Several natural
antimicrobial peptides including
cecropins,
magainins and melittins have been found to kill
cancer cells. However, their efficacy may not be adequate for their development as
anticancer agents. In this study, we used a natural
antimicrobial peptide,
cecropin B (CB), as a template to generate a novel anticancer
peptide.
Cecropin B is an amphipathic and polycationic
peptide derived from the hemolymph of Hyalophora cecropia with well-known antimicrobial and cytolytic properties. The signature pattern of
cecropins is W-x-(0,2)-[KDN]-x-{L}-K-[KRE]-[LI]-E-[RKN] (PROSITE: PS00268), and this signature sequence is located at N-terminus of CB. CB1a was constructed by repeating the N-terminal ten
amino acids of CB three times and including a hinge near C-terminus.
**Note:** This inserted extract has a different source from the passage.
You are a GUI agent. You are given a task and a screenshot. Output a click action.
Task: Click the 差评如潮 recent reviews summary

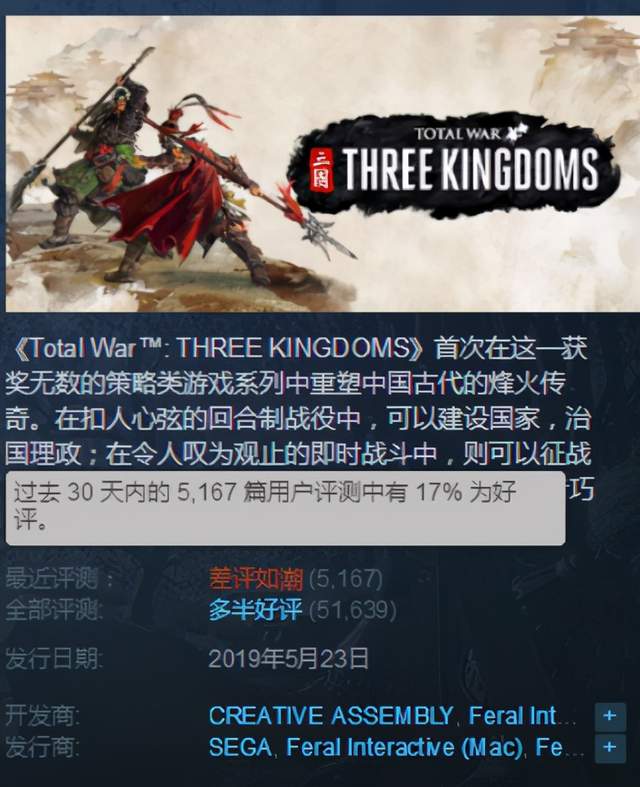(256, 579)
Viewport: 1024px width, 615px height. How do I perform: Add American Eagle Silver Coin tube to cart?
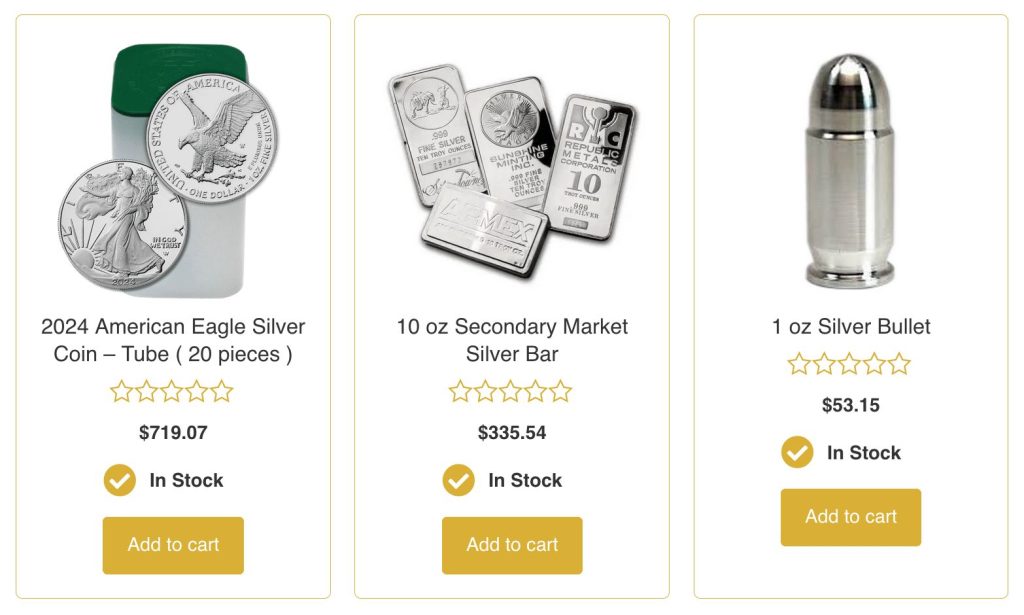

The circular dichroism spectra showed that CB1a is unstructured in aqueous
solution, but adopt a helical conformation in membrane-like environment. The
solution structure of CB1a in a polar
solvent was also studied by NMR. CB1a formed a helix-hinge-helix in 20% HFIP
solution, and it was found the bent angle between two helical segments was induced ranging from 60 degrees to 110 degrees . A
heparin-binding motif is located in the central part of helix 1. Isothermal titration calorimetry reveals the association constant of CB1a bound to
low molecular weight heparin is 1.66 x 10(5)M(-1) at physiological ionic strength at 25 degrees C. Binding of CB1a to
heparin produces a large conformational change toward a more structural state. CB1a demonstrated promising activity against several
cancer cells but low toxicity against non-
cancer cells. The IC(50) of CB1a on
leukemia and stomach
carcinoma cells were in the range of 2-8-fold lower than those of CB. Besides, CB1a exhibited low hemolytic activity against human red blood cells. Due to these properties, CB1a has the potential to become a promising
anticancer agent.